From: Jesse Barnes <jbarnes@engr.sgi.com>

This patch limits the cpu span of each node's scheduler domain to prevent
balancing across too many cpus.  The cpus included in a node's domain are
determined by the SD_NODES_PER_DOMAIN define and the arch specific
sched_domain_node_span routine if ARCH_HAS_SCHED_DOMAIN is defined.  If
ARCH_HAS_SCHED_DOMAIN is not defined, behavior is unchanged--all possible cpus
will be included in each node's scheduling domain.  Currently, only ia64
provides an arch specific sched_domain_node_span routine.

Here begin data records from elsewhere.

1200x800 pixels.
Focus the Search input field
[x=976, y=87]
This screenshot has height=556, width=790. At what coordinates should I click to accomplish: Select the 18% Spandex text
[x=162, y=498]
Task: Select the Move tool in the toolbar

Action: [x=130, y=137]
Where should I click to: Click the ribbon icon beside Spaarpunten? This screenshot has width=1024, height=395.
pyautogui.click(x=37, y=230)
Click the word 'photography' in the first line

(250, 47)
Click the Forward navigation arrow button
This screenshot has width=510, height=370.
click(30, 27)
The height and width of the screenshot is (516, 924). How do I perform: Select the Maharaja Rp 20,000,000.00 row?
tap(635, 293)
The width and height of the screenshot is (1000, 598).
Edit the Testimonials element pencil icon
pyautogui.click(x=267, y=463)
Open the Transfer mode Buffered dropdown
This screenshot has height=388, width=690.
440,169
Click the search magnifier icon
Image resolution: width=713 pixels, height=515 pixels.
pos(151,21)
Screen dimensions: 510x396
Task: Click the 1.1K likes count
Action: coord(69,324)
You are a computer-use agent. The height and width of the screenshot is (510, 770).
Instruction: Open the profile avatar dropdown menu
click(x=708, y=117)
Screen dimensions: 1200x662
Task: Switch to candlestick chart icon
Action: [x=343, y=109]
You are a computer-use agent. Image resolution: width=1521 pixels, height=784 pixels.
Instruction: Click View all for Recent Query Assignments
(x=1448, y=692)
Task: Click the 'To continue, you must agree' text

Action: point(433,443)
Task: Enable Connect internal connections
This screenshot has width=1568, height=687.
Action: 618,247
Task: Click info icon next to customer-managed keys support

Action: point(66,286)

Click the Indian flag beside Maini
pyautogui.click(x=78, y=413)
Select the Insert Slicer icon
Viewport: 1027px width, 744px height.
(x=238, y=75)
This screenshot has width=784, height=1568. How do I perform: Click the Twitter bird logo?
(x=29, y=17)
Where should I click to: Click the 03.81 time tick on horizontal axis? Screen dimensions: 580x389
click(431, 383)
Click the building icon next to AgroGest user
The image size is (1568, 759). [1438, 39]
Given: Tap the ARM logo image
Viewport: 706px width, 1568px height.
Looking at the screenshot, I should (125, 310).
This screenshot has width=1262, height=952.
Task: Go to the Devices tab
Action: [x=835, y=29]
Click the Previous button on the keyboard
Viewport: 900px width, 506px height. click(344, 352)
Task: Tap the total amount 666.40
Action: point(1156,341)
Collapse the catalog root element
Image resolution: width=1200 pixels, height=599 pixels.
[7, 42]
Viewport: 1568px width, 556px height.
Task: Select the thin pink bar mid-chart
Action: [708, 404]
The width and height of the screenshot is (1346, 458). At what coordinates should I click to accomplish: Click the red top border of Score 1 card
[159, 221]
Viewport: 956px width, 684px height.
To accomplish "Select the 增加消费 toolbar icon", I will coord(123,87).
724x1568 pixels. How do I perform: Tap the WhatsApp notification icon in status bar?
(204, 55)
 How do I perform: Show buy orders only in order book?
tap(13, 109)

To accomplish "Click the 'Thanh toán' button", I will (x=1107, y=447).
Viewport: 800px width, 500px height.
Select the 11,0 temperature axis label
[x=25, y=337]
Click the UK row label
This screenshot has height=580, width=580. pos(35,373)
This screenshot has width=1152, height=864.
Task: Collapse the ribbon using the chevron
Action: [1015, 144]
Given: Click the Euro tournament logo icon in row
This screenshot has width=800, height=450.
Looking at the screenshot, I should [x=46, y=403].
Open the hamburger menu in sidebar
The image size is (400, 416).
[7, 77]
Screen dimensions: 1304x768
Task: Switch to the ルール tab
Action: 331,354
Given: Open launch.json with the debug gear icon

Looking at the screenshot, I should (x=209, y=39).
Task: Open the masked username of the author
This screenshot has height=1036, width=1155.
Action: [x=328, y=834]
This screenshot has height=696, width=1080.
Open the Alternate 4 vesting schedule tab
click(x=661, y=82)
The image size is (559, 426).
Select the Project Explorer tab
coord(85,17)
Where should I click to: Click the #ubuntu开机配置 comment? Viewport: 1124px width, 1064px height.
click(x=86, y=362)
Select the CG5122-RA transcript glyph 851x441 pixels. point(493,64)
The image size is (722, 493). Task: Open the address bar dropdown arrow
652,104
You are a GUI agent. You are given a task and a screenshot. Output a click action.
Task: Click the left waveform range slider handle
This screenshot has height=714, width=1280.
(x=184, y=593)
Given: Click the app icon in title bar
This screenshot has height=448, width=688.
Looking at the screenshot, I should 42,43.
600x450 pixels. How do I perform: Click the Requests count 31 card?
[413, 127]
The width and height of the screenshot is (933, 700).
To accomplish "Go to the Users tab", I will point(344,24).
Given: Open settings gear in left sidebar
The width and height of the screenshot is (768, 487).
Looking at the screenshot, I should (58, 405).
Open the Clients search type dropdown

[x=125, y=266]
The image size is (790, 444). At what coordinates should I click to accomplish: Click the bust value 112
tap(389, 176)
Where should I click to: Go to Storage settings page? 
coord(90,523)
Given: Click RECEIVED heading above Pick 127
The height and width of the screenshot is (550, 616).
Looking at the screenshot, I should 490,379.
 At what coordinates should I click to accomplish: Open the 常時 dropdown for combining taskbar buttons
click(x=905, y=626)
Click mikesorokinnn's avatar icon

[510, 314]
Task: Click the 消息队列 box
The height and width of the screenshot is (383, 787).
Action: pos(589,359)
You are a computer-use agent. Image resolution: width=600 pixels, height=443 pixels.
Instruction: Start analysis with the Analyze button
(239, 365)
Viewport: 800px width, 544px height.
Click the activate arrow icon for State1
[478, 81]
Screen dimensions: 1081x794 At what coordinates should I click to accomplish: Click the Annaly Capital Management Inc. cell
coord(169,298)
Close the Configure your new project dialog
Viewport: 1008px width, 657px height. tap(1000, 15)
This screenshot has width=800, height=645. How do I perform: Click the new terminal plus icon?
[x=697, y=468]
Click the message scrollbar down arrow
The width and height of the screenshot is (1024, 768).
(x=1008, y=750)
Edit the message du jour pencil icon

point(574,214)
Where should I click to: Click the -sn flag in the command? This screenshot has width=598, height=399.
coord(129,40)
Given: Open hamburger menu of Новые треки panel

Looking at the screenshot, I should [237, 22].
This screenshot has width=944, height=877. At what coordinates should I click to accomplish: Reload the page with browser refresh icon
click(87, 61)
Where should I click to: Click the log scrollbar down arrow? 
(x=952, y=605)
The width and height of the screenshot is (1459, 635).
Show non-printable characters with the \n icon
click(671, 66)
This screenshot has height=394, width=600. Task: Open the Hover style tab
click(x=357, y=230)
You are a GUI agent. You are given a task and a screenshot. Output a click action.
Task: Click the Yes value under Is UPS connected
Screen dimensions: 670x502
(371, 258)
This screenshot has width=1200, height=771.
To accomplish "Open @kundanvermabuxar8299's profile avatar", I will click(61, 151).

Signed-off-by: Jesse Barnes <jbarnes@sgi.com>
Signed-off-by: Andrew Morton <akpm@osdl.org>
---

 25-akpm/arch/ia64/kernel/smpboot.c   |   67 +++++++++++++++++++++++++++++++++++
 25-akpm/include/asm-ia64/processor.h |    5 ++
 25-akpm/kernel/sched.c               |   17 +++++++-
 3 files changed, 86 insertions(+), 3 deletions(-)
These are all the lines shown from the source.